Experimental program
Comparison scheme
Effect test

Embodiment 1

[0012] Embodiment 1. The raw material containing 0.0294% of germanium, 0.069% of indium, 8.9% of ferric iron, 12.7% of zinc, 24.5% of calcium, and 4.8% of silicon dioxide is first carried out neutral leaching with sulfuric acid, and the pH5.2 infiltration solution contains Germanium 0.28mg / l, indium 0 zinc 34.6g / l, medium leaching residue was acid leached twice with sulfuric acid according to the conventional method (sulfuric acid 100g / l, temperature 95-100 ℃) two leaching total leaching rate germanium 21.5%, indium 98.2%, leaching 0.0245% germanium, micro-indium, and 0.57% iron from tailings. The tailings were acid leached with sulfuric acid and 20g / l sodium chloride, 20% hydrochloric acid, sulfuric acid and 20g / l ammonium fluoride , PH≤0.5, temperature above 80°C, time 2-3 hours, liquid / solid=3. The leaching results of the sulfuric acid and sodium chloride group contained germanium 18.1mg / l, the slag contained germanium 0.0235%, and the leaching solution of the 20% hydrochlor...

Embodiment 2

[0013] Embodiment 2. Raw material composition contains germanium 0.0245%, indium 0.08%, ferric iron 8, % zinc 11.2%, silicon dioxide 5.2%, manganese 1.5%, after middle dipping dezincification, slag is treated with sulfuric acid and ammonium fluoride (fluorine ion 20g / l) to carry out acid leaching once, the leaching solution contains germanium 65.2mg / l, indium 241mg / l, iron 22.7g / l, the leaching residue is carried out the second acid leaching with sulfuric acid and ammonium fluoride (fluoride ion 10g / l) For leaching, the immersion solution contains germanium 10.75mg / l, indium 38mg / l, iron 4.78g / l, the secondary leaching tailing slag contains 0.0011% germanium, and the leaching rate of slag is 98.3%.

Embodiment 3

[0014] Example 3. The raw material contains 0.0219% germanium and 0.08% indium. After intermediate leaching, the leaching residue is acid-leached twice with hydrogen fluoride (fluoride ion 20g / l) and sulfuric acid. The leaching tailings contain 0.0048% germanium, and the leaching rate is 88.2%. After intermediate leaching with this raw material, acid leaching was carried out twice with sodium fluoride (fluoride ion 20g / l), leaching 0.0069% of tailing germanium, and the leaching rate was 87.9%.

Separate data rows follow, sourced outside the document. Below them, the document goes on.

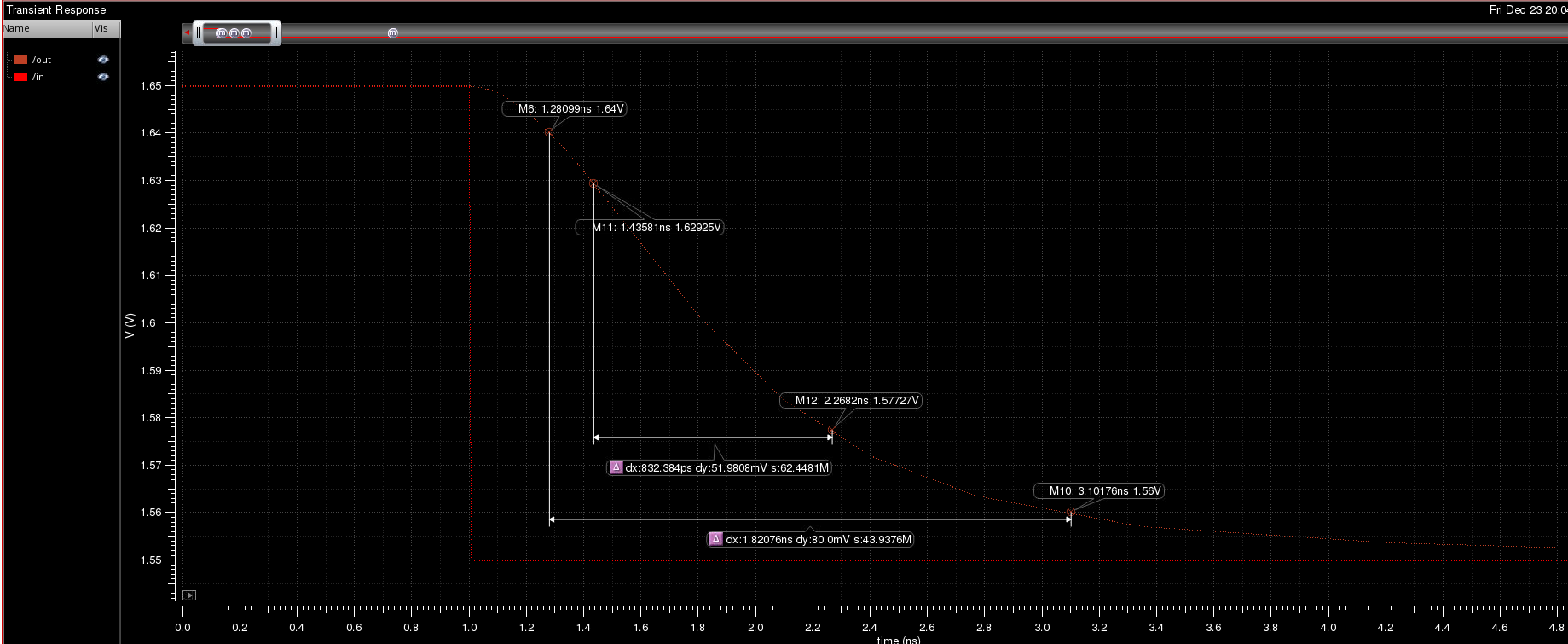Click the red arrow at the strip's left end
The image size is (1568, 644).
[x=187, y=32]
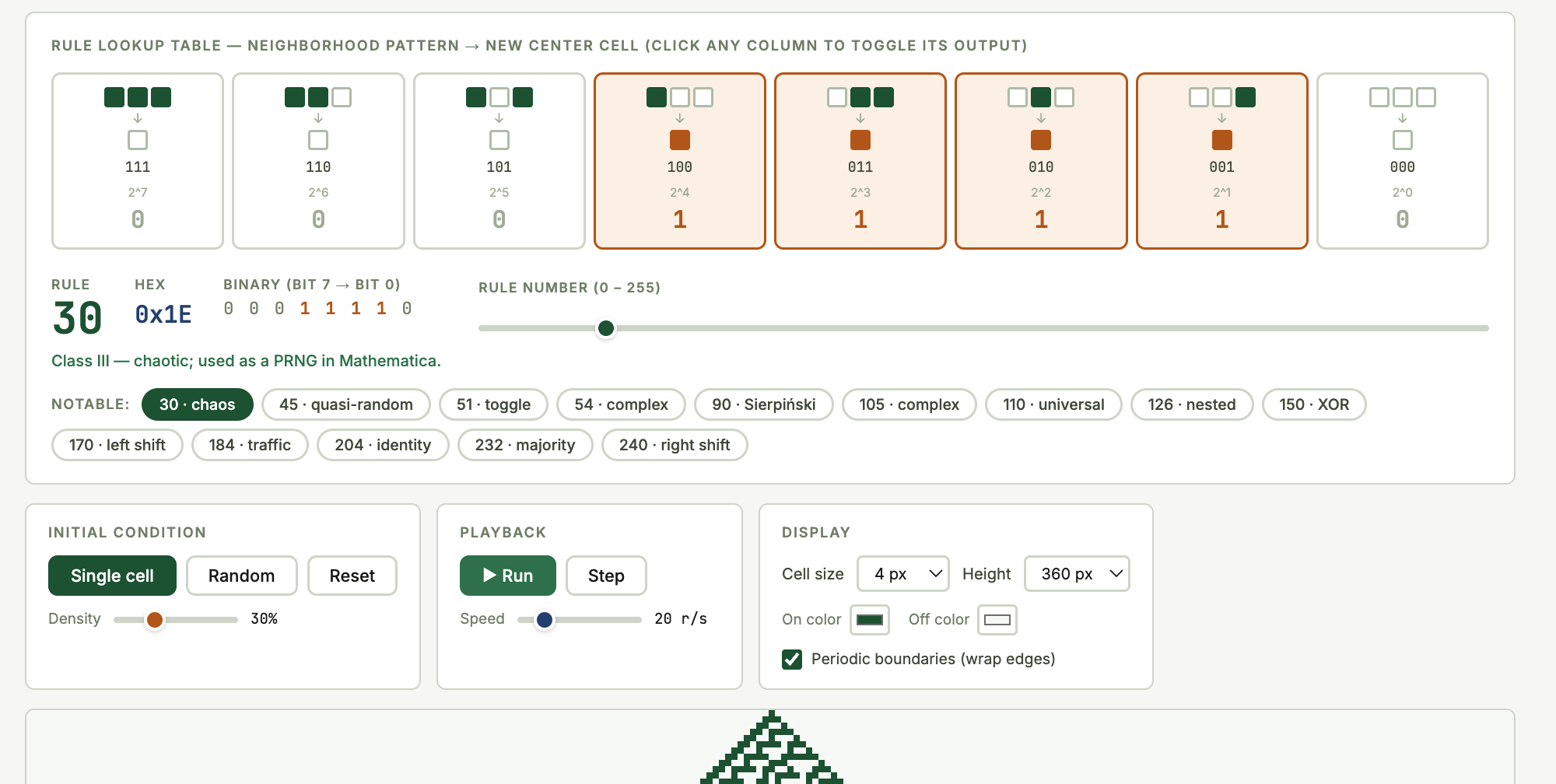Image resolution: width=1556 pixels, height=784 pixels.
Task: Choose the 110 universal rule preset
Action: coord(1053,404)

[0015] Embodiment 4. Carry out the P204 kerosene system extraction indium with the one-time pickling solution of example 2, three-stage extraction rate 98%, ferric iron 5.2%. Raffinate is precipitated germanium with tannin / germanium=30, precipitation rate 98.6%, With tannin extract / germanium=90, the precipitated germanium precipitation rate is 94.5%, and with N235 kerosene system, under the condition of adding 5 times of germanium complexing agent, the three-stage extraction rate is 89....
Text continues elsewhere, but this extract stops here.